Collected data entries
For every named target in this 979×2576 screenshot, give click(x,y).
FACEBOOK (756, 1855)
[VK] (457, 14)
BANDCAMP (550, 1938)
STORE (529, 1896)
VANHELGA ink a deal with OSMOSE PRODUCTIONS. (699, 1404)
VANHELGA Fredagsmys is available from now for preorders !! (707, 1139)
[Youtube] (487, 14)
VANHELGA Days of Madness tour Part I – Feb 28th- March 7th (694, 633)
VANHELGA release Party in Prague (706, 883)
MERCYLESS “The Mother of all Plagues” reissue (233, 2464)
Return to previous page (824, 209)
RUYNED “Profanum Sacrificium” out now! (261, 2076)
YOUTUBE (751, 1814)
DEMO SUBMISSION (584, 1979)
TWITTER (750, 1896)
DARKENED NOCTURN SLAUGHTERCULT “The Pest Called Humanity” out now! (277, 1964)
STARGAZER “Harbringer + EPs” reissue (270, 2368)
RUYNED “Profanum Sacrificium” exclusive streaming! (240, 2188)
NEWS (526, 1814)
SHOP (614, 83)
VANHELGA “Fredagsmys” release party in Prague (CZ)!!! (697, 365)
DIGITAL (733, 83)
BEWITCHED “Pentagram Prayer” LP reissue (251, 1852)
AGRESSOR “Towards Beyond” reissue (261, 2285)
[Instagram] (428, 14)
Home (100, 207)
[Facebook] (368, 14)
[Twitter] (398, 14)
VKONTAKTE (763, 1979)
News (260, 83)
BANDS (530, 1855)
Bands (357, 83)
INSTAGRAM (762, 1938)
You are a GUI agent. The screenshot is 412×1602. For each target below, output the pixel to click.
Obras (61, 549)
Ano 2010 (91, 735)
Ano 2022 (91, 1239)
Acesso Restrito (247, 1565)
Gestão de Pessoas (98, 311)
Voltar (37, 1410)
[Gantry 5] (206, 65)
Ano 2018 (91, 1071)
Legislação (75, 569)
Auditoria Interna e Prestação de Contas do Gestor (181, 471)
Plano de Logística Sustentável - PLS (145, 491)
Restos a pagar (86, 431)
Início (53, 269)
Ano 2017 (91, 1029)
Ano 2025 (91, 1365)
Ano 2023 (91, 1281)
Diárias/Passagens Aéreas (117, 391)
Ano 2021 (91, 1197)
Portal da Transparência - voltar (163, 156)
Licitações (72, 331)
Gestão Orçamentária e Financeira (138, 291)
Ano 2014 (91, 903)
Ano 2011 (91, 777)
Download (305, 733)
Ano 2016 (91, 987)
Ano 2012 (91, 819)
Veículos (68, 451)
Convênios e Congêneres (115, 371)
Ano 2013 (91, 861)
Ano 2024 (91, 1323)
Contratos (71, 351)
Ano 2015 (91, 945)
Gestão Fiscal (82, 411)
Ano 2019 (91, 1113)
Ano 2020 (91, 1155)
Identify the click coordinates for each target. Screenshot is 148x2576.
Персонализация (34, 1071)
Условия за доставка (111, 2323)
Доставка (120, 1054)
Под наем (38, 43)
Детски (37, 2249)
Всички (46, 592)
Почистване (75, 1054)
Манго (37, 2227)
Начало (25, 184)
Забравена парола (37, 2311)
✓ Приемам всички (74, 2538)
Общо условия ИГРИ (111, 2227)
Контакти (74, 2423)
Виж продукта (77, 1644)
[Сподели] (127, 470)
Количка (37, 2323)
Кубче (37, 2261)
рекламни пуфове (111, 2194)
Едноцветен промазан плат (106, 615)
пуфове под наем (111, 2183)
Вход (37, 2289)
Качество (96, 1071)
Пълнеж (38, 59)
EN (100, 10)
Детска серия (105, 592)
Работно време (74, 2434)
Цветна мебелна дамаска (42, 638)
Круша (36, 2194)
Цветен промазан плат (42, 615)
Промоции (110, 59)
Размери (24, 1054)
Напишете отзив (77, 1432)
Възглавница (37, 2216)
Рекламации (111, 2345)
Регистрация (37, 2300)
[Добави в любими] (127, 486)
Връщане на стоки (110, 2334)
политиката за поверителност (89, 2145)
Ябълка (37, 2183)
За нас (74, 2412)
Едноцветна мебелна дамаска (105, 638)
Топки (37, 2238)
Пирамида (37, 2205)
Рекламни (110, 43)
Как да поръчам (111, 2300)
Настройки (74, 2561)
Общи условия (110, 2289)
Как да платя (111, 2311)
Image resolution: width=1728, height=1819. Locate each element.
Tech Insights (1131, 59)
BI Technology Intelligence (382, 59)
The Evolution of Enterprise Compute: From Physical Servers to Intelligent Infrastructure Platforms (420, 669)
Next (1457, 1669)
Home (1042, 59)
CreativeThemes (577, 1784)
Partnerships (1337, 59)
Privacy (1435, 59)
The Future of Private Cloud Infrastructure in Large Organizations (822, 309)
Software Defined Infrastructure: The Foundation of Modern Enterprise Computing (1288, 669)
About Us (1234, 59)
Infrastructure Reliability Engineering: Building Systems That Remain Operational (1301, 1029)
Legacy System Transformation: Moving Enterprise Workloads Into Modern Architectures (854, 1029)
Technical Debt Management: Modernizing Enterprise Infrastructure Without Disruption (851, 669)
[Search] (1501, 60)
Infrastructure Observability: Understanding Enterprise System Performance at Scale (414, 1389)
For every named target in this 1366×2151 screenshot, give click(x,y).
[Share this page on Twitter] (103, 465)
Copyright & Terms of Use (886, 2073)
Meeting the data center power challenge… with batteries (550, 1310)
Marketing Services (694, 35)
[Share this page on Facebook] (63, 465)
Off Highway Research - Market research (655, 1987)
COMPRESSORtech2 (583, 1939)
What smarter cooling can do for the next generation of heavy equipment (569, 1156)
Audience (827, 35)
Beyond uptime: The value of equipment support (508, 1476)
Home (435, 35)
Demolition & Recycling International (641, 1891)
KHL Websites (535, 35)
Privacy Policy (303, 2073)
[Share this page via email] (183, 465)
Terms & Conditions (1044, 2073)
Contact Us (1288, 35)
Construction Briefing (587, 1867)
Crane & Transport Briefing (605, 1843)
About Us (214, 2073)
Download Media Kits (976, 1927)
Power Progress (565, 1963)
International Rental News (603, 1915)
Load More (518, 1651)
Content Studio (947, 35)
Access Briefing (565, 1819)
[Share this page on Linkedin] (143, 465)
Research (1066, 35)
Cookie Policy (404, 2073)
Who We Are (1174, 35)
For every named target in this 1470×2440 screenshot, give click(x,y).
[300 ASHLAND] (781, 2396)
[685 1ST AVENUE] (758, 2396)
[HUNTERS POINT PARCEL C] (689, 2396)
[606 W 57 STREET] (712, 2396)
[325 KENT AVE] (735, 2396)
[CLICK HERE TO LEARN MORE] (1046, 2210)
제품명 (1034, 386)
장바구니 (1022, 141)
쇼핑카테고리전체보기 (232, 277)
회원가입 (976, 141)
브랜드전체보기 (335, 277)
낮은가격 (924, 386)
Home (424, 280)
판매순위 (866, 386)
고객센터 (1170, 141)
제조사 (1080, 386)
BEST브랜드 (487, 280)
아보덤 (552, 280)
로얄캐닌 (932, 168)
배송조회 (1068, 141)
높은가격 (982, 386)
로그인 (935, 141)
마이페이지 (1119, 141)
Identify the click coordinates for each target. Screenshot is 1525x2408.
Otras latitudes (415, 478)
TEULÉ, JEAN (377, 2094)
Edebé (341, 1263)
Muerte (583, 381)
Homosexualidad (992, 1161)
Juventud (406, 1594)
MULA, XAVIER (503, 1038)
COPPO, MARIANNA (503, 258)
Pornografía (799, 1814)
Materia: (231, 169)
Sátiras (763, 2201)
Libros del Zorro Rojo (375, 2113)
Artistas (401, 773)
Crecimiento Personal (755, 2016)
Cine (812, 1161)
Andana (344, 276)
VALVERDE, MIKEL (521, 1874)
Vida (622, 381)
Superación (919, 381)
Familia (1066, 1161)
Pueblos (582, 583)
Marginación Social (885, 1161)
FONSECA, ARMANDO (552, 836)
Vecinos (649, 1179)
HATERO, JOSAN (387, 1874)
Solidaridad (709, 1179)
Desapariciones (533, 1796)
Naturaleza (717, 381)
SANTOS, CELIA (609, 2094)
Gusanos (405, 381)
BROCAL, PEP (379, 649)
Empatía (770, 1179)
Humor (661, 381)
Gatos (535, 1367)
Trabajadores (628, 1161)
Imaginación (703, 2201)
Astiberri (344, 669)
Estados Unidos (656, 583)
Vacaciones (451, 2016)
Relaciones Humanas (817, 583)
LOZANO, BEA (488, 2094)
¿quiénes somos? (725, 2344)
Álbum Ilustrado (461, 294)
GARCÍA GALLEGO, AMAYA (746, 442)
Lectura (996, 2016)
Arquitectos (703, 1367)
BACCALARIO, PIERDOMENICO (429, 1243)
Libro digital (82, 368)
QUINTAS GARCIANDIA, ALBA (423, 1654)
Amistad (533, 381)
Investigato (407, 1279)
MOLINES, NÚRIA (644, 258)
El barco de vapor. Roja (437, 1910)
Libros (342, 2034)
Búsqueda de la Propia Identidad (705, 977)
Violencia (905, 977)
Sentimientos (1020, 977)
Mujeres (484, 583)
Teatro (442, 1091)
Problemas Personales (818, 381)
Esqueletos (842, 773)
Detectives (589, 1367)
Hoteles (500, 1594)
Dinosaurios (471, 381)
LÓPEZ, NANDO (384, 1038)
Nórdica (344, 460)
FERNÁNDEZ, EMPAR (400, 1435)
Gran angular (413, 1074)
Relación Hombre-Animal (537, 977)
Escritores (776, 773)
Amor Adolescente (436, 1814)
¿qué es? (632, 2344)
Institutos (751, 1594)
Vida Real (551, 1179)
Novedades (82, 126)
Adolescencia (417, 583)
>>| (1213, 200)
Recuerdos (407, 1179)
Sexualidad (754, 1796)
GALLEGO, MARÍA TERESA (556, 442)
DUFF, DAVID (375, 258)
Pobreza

**EXERCISE PROMPT**
Please restate, word for word, the lines of the entries that run from the first line through the one holding "Ano 2010 (91, 735)", and add nothing.

**RESPONSE BOX**
For every named target in this 979×2576 screenshot, give click(x,y).
FACEBOOK (756, 1855)
[VK] (457, 14)
BANDCAMP (550, 1938)
STORE (529, 1896)
VANHELGA ink a deal with OSMOSE PRODUCTIONS. (699, 1404)
VANHELGA Fredagsmys is available from now for preorders !! (707, 1139)
[Youtube] (487, 14)
VANHELGA Days of Madness tour Part I – Feb 28th- March 7th (694, 633)
VANHELGA release Party in Prague (706, 883)
MERCYLESS “The Mother of all Plagues” reissue (233, 2464)
Return to previous page (824, 209)
RUYNED “Profanum Sacrificium” out now! (261, 2076)
YOUTUBE (751, 1814)
DEMO SUBMISSION (584, 1979)
TWITTER (750, 1896)
DARKENED NOCTURN SLAUGHTERCULT “The Pest Called Humanity” out now! (277, 1964)
STARGAZER “Harbringer + EPs” reissue (270, 2368)
RUYNED “Profanum Sacrificium” exclusive streaming! (240, 2188)
NEWS (526, 1814)
SHOP (614, 83)
VANHELGA “Fredagsmys” release party in Prague (CZ)!!! (697, 365)
DIGITAL (733, 83)
BEWITCHED “Pentagram Prayer” LP reissue (251, 1852)
AGRESSOR “Towards Beyond” reissue (261, 2285)
[Instagram] (428, 14)
Home (100, 207)
[Facebook] (368, 14)
[Twitter] (398, 14)
VKONTAKTE (763, 1979)
News (260, 83)
BANDS (530, 1855)
Bands (357, 83)
INSTAGRAM (762, 1938)
You are a GUI agent. The screenshot is 412×1602. For each target below, output the pixel to click.
Obras (61, 549)
Ano 2010 (91, 735)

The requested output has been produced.